Photo Belga

Ce mercredi, en séance plénière du Parlement, le PTB a une nouvelle fois exprimé son opposition à la loi pandémie du gouvernement. Nabil Boukili, député du parti de gauche, a demandé et obtenu un nouveau renvoi du texte au Conseil d’État. En cause : des nouvelles modifications introduites par le gouvernement et qui n’ont pas encore été soumises au Conseil d’État.

Le Conseil n’a jamais pu se prononcer sur les modifications apportées par le gouvernement au projet par rapport à l’avant-projet qui lui avait été soumis une première fois. « Dès lors, nous demandons que le Conseil d’État ait l’occasion de se pencher sur les nouvelles dispositions. Par exemple, le projet actuel prévoit la possibilité de réquisitionner le personnel soignant. C’est une nouveauté qui ne se trouvait pas dans l’avant-projet », explique Nabil Boukili.

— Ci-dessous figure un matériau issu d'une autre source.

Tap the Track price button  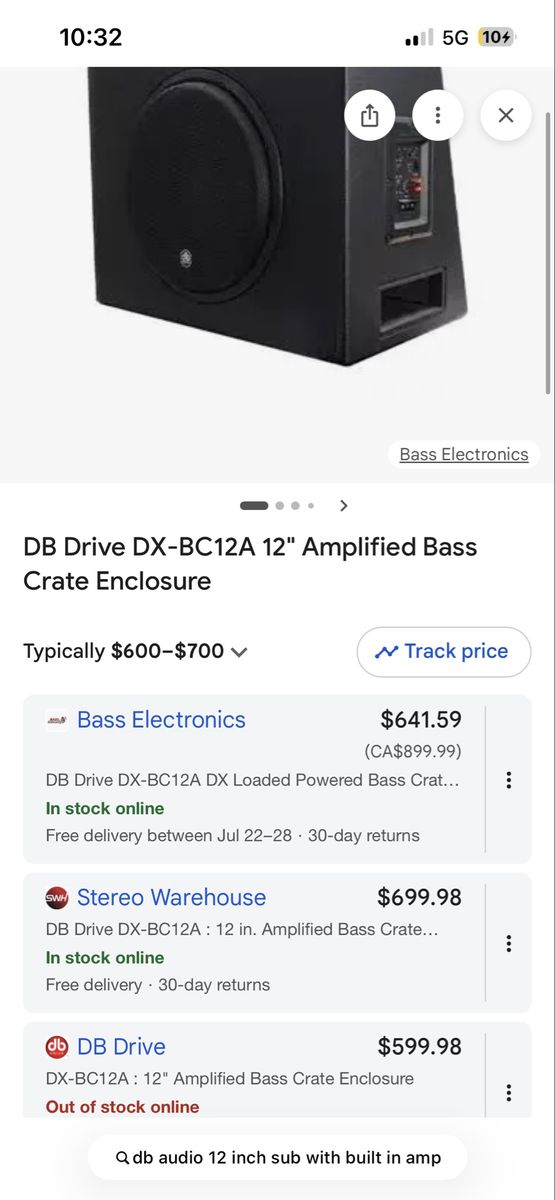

Le PTB souhaite ouvrir un vrai débat sur cette nouvelle disposition. On se souvient de la levée de boucliers de l’an dernier lorsque la précédente ministre de la Santé, Maggie de Block, avait envisagé la réquisition du personnel soignant. Tout en rappelant son opposition de principe à la totalité de la loi pandémie, le parti de gauche a déposé des amendements sur ce point pour provoquer la discussion.

« Un premier amendement demande la suppression pure et simple des réquisitions. Nous ne voulons pas de cette disposition. Nous avons également déposé deux autres amendements qui visent à ramener l’obligation de concertation sociale dans le cadre du choix des mesures. Il est impensable qu’une loi permettre au gouvernement de modifier les conditions de travail sans se concerter avec les représentants des travailleurs », conclut Nabil Boukili.

Suite à la séance plénière de ce mercredi 30 juin, le Conseil d’État devra rendre un troisième avis sur le projet de loi. Un projet de loi qui, selon Nabil Boukili, reste globalement « antidémocratique, injuste et inefficace ».